When combined with CJC-1295, both peptides are typically administered in the same injection. Cycle duration is commonly 8 to 12 weeks, followed by a period off before reassessment. The physician determines cycle length, the decision to continue, and any dose adjustments based on the patient's response, IGF-1 monitoring results, and symptom profile. Request a consultation to receive a protocol tailored to your situation.

Who Is a Candidate for GH Secretagogue Therapy?

Not every patient seeking Ipamorelin is a suitable candidate. A physician assessment of GH/IGF-1 levels, age, health status, and specific goals is required to determine whether GH-axis peptide therapy is clinically appropriate.

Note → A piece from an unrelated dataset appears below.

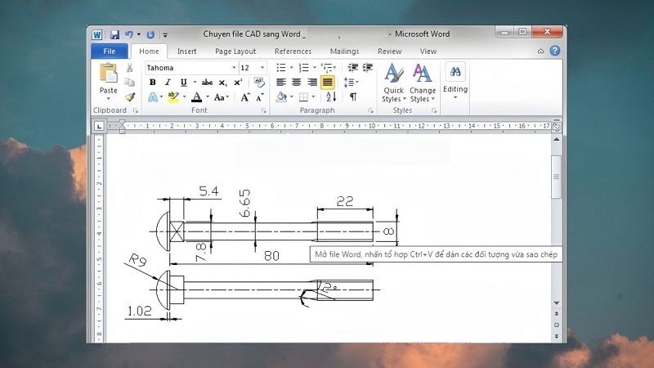
Task: Toggle Show/Hide paragraph marks
Action: pyautogui.click(x=353, y=96)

  • Adults with documented age-related GH decline: GH secretion decreases approximately 14% per decade after age 30; patients with symptomatic decline (poor sleep, body composition changes, reduced energy) may be candidates
  • Patients with body composition goals where GH optimization is clinically relevant: body fat accumulation alongside lean mass reduction that has not responded adequately to lifestyle intervention
  • Individuals seeking sleep quality improvement where GH-axis optimization is part of the clinical picture
  • Athletes or active individuals with recovery requirements where GH-mediated protein synthesis is a clinical priority
  • Patients already in a comprehensive longevity program where GH-axis assessment and optimization is part of the protocol

The decision to prescribe Ipamorelin or any GH secretagogue begins with a clinical assessment that includes baseline IGF-1 measurement (the primary marker of GH axis activity), review of the patient's symptom profile, and evaluation of contraindications. Patients with normal or high-normal IGF-1 levels for their age group may not be appropriate candidates, as further GH stimulation in these individuals carries a different risk-benefit profile than in patients with documented decline.

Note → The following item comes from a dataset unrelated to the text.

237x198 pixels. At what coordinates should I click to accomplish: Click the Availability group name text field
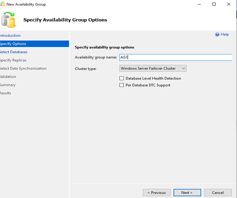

Age, health status, and concurrent medications all factor into the prescribing decision. The physician determines not only whether Ipamorelin is appropriate, but which protocol structure (dose, frequency, cycle length, and whether to combine with CJC-1295) best fits the patient's clinical picture. Ipamorelin is not a performance-enhancing shortcut: in physician-supervised practice it is a tool for GH axis optimization in patients where a clinical rationale for that optimization has been established through assessment and, where appropriate, laboratory testing.

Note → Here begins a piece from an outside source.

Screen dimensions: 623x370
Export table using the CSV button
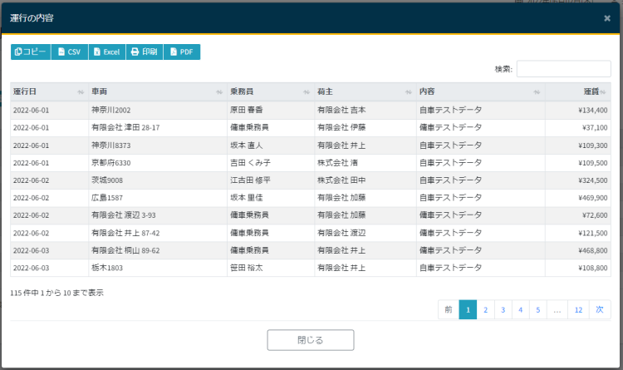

Ipamorelin in Thailand: Access, Standards, and Clinical Process

  • Prescription required: Ipamorelin must be dispensed by a licensed physician following a clinical assessment. It is not available over the counter in Thailand.
  • Licensed compounding: all preparations are produced by Thai FDA-regulated compounding pharmacies
  • COA-verified: every batch is accompanied by a Certificate of Analysis documenting purity, concentration, and absence of contaminants
  • Video consultations available: patients throughout Thailand (Bangkok, Phuket, Koh Samui, Pattaya, Hua Hin, Chiang Rai, and all regions) can book a remote consultation
  • Cold-chain delivery: prescriptions are shipped with appropriate temperature-controlled packaging to maintain peptide stability

Ipamorelin is a research compound. Its use is investigational, and it is not approved by any regulatory authority for the treatment of any specific medical condition. Prescribing decisions are made by physicians on an individual basis following a thorough clinical assessment of the patient's history, health status, and goals. IGF-1 baseline testing is typically recommended before starting a GH secretagogue protocol.

COA verification is an important distinction from grey-market or research-grade sources, which frequently contain incorrect concentrations or contaminating compounds that cannot be identified without independent testing. Patients new to Ipamorelin begin with a physician consultation that results in a personalized protocol covering dose, timing, frequency, cycle structure, and whether combination with CJC-1295 is appropriate for their situation.